Statt für KlientInnen und PatientInnen Bezugsperson zu sein, sollen SozialarbeiterInnen und Pflegepersonen Leistungspakete anbieten. Die AdressatInnen gelten nun als KundInnen, und müssen immer unpersönlichere, wechselhafte Betreuungssituationen hinnehmen. Schematische Darstellungen von Arbeitsabläufen erinnern zunehmend an Computerprogramme, so als stünde die Übernahme der Tätigkeit durch künstliche Intelligenz unmittelbar bevor.
Pflegenotstand
Der aktuelle Pflegenotstand zeigt, dass viele Frauen dieses Berufsfeld verlassen. Der Pflegeberuf verliert an Attraktivität, sowohl bei Frauen als auch bei Männern, und in weniger deutlichem Ausmaß dürfte das auch auf andere Sozial- und Gesundheitsberufe zutreffen.
Die Frage drängt sich auf, inwieweit die eingangs erwähnten, überwiegend von Frauen entwickelten Kompetenzen und Fähigkeiten in den Sozial- und Gesundheitsberufen noch wirksam eingesetzt werden – und wie die Entwicklung der letzten Jahre zum aktuellen Pflegenotstand beigetragen hat.
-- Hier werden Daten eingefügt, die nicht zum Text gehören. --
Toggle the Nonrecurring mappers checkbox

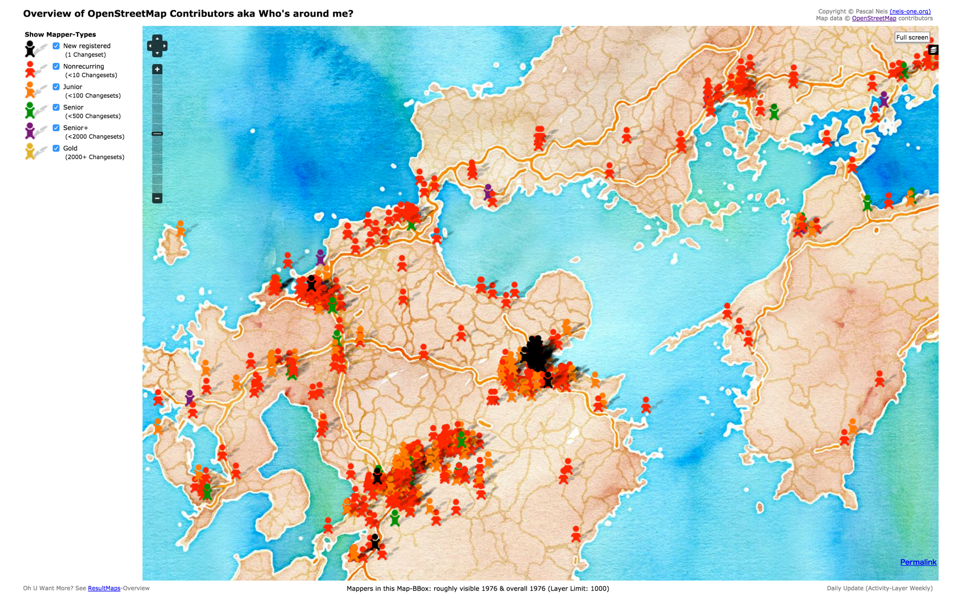pyautogui.click(x=56, y=66)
Wenn wir um bessere Bezahlung, gesellschaftliche Anerkennung und insgesamt mehr Respekt gegenüber unserer Arbeit kämpfen, sollten wir nicht darauf vergessen, auch auf die spezifischen Inhalte Sozialer Arbeit und Pflege zu bestehen – nämlich der sorgfältigen, professionellen und engagierten Arbeit mit Menschen.
Weiterführende Literatur:
- AMS: Gender und Arbeitsmarkt; Geschlechtsspezifische Informationen nach Berufsbereichen.
- Andrea Leitner, Anna Dibasi, Frauenberufe-Männerberufe Ursachen und Wirkungen der beruflichen Segregation in Österreich und Wien
- Silvia Staub-Bernasconi: Deprofessionalisierung und Professionalisierung der Sozialen Arbeit
- Mechthild Seithe: Professionelle Identität (Interview auf youtube)
Autorin Christine Petioky, MA, ist Personalvertreterin und Betriebsrätin im Fonds Soziales Wien und setzte sich intensiv für Frauenthemen ein.